• Your instructions
Find all lines below containing the string "grid" and return them.

=== Exercise material ===

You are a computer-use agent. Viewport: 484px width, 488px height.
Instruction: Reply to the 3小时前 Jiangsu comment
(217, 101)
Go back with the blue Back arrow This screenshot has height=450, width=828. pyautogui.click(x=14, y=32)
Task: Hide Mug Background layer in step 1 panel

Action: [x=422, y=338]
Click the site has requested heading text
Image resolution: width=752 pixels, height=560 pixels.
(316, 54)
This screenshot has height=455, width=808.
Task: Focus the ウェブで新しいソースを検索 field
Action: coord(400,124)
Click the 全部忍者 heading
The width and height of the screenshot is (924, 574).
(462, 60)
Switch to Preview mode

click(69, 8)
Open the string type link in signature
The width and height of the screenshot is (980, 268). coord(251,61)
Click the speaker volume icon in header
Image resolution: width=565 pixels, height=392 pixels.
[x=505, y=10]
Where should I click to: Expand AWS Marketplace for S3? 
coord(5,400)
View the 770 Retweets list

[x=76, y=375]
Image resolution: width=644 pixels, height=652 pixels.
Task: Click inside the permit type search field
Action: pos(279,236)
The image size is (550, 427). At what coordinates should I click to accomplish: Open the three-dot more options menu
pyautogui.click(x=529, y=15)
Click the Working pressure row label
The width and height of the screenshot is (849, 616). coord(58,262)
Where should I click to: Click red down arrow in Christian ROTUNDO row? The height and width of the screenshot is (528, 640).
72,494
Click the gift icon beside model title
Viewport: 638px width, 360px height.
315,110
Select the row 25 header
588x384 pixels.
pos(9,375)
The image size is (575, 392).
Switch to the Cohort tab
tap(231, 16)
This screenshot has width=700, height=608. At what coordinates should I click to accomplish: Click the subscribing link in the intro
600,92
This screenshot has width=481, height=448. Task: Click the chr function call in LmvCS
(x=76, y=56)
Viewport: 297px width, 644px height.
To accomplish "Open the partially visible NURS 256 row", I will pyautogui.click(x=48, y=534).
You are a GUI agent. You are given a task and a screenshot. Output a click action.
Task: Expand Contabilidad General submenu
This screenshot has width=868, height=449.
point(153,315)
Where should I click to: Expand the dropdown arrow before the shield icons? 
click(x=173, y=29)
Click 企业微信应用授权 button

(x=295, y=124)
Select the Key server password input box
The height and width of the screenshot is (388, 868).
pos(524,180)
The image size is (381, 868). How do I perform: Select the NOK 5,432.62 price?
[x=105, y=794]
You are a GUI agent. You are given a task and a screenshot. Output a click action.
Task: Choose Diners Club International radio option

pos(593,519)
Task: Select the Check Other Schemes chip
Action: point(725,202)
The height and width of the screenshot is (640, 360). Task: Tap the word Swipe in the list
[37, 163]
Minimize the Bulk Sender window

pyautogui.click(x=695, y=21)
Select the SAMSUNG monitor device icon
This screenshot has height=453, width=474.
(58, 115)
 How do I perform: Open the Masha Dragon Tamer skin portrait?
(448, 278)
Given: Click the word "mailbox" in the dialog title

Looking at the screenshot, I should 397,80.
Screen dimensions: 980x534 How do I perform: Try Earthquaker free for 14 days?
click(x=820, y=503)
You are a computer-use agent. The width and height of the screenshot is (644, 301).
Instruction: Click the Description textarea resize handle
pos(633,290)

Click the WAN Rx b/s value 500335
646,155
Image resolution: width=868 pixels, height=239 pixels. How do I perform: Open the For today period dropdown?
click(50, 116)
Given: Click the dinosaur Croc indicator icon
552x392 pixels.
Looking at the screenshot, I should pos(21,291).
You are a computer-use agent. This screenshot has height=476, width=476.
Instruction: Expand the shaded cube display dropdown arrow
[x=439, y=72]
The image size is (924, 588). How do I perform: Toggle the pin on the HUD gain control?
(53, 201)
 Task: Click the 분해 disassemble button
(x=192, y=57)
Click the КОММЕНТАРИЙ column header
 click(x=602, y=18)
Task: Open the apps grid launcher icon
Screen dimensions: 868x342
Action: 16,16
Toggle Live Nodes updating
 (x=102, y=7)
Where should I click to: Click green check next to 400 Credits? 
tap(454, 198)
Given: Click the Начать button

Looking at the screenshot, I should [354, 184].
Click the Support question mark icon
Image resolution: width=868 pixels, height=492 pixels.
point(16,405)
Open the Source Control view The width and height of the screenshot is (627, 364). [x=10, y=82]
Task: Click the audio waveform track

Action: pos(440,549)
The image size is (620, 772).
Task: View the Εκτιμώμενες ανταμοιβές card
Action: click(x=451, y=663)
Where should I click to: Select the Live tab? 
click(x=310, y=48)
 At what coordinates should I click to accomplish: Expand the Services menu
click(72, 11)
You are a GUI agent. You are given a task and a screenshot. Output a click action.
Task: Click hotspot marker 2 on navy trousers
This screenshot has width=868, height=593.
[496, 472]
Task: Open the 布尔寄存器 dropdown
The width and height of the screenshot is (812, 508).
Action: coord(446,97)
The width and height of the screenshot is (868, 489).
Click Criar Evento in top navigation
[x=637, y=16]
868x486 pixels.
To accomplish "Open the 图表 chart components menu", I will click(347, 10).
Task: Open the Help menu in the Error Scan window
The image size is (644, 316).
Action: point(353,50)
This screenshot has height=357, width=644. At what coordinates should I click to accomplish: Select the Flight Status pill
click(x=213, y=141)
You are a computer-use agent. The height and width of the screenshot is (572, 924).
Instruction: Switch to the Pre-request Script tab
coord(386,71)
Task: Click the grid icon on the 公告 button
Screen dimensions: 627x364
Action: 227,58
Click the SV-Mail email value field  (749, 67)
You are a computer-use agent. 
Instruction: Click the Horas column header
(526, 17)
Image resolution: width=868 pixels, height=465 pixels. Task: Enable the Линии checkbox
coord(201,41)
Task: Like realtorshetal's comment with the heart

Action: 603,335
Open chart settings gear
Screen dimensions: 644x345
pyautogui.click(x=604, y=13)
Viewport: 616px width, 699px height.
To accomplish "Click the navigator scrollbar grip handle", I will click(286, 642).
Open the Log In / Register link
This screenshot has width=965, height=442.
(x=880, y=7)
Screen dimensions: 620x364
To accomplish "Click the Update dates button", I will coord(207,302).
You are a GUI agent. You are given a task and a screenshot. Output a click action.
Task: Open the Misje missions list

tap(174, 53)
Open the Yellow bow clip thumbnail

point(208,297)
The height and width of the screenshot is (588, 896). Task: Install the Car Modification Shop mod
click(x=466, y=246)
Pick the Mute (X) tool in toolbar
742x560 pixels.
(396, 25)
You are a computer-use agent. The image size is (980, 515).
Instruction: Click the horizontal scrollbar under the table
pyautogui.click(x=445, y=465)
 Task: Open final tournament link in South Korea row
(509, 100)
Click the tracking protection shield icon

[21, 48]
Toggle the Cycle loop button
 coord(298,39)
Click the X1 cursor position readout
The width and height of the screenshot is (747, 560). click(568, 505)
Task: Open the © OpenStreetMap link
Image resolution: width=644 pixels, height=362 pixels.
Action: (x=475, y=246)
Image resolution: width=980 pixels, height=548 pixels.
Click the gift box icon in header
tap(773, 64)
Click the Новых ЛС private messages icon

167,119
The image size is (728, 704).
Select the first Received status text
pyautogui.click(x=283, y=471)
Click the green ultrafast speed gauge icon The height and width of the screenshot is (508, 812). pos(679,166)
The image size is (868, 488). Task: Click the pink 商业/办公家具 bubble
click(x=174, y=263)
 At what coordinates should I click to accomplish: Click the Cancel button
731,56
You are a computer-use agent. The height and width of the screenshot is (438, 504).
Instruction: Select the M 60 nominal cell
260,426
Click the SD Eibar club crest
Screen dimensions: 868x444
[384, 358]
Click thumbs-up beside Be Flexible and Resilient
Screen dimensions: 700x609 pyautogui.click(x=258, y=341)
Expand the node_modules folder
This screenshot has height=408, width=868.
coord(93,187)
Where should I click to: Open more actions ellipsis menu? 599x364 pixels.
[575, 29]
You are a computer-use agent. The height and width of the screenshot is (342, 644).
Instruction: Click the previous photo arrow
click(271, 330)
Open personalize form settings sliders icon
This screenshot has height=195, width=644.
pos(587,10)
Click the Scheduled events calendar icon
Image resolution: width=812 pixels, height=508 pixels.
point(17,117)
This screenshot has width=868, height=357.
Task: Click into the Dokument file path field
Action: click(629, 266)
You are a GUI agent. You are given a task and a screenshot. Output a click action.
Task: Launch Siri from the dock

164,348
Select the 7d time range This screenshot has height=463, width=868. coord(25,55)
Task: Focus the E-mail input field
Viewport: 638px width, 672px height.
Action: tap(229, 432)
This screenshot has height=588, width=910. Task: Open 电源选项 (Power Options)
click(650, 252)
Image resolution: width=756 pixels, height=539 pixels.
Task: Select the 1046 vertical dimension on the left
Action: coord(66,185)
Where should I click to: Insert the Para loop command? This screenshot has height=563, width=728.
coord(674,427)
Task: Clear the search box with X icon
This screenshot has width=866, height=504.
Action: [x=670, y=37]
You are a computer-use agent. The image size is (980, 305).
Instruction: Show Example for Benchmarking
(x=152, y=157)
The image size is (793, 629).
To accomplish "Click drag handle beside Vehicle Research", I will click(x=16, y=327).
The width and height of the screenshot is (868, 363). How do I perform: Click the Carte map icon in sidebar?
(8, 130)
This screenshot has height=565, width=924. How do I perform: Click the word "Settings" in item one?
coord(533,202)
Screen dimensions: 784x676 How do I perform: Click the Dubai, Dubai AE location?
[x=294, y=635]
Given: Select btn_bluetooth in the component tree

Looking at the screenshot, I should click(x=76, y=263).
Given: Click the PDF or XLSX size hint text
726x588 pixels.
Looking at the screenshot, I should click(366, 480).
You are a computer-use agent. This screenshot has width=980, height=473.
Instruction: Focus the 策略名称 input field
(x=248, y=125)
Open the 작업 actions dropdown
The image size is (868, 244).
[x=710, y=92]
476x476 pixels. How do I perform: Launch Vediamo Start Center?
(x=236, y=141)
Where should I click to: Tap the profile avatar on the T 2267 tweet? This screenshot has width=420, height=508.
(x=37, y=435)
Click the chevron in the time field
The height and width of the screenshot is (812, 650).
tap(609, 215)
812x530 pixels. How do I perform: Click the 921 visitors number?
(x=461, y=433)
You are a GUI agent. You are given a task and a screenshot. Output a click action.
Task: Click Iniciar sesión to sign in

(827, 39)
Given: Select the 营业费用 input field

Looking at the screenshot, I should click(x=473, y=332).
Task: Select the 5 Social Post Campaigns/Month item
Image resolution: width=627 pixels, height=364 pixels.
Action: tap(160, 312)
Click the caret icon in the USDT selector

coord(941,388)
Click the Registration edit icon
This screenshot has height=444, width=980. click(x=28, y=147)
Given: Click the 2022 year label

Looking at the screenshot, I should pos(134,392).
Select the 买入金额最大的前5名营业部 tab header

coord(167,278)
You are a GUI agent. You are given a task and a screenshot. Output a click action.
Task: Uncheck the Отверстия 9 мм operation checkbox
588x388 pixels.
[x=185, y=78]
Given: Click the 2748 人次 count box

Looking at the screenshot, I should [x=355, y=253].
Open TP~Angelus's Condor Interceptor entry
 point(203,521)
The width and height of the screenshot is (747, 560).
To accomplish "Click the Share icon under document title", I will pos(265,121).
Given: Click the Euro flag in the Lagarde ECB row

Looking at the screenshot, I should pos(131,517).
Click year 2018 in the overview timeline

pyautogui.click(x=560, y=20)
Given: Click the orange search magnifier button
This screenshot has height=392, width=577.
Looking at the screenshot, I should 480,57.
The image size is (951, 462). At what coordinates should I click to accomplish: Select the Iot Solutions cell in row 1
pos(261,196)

===

• Your response
Task: Open the apps grid launcher icon
Task: Click the grid icon on the 公告 button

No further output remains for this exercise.